BEGIN Dataset

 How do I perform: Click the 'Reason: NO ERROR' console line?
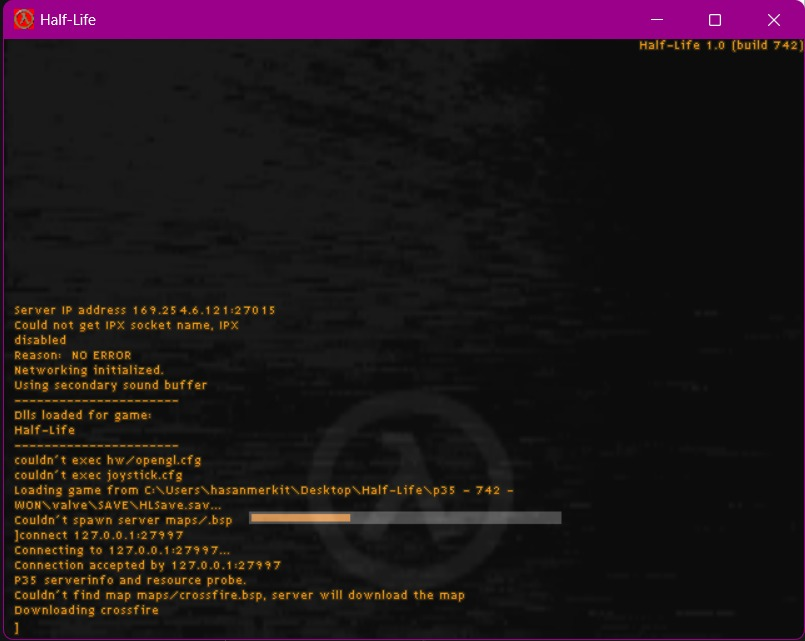tap(72, 355)
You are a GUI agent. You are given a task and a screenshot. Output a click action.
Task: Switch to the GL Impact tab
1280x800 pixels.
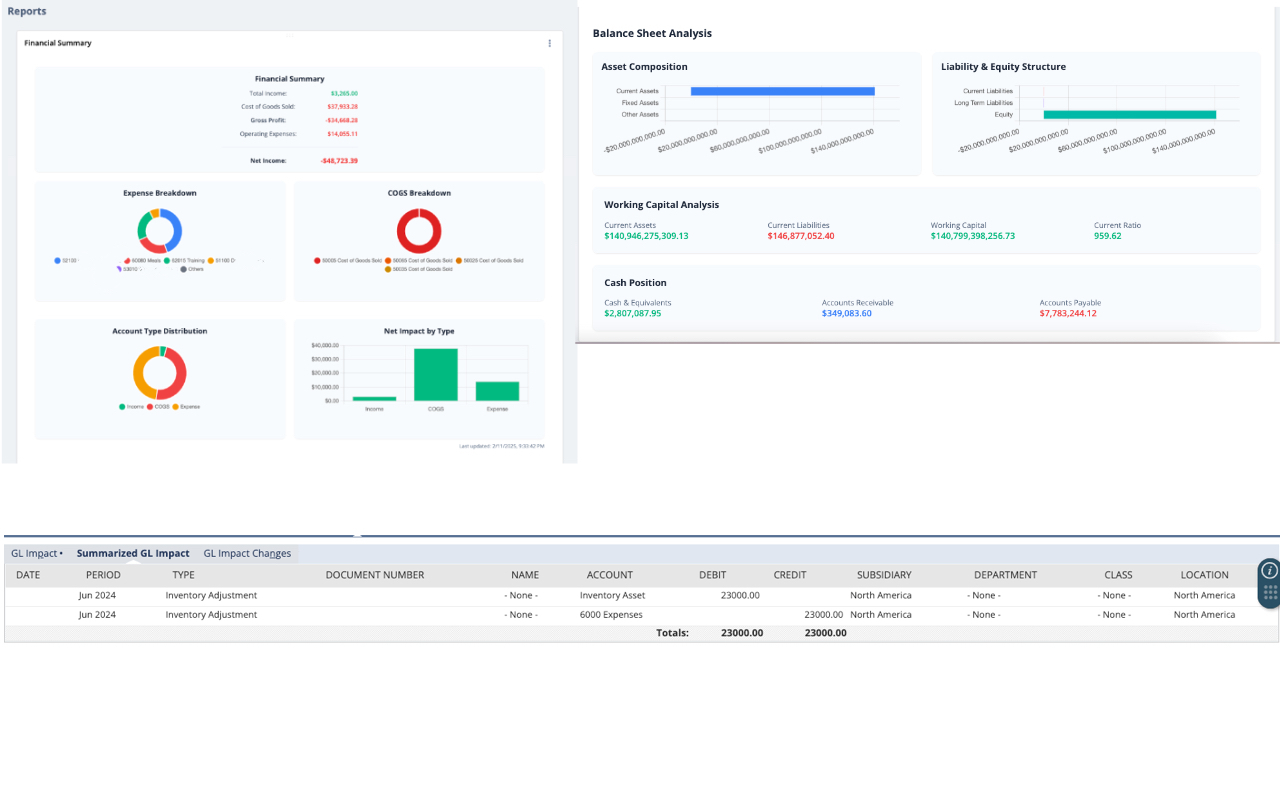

END Dataset

Except for pictures, copy the records above exactly.

Solution for this task >>
 How do I perform: Click the 'Reason: NO ERROR' console line?
tap(72, 355)
You are a GUI agent. You are given a task and a screenshot. Output a click action.
Task: Switch to the GL Impact tab
1280x800 pixels.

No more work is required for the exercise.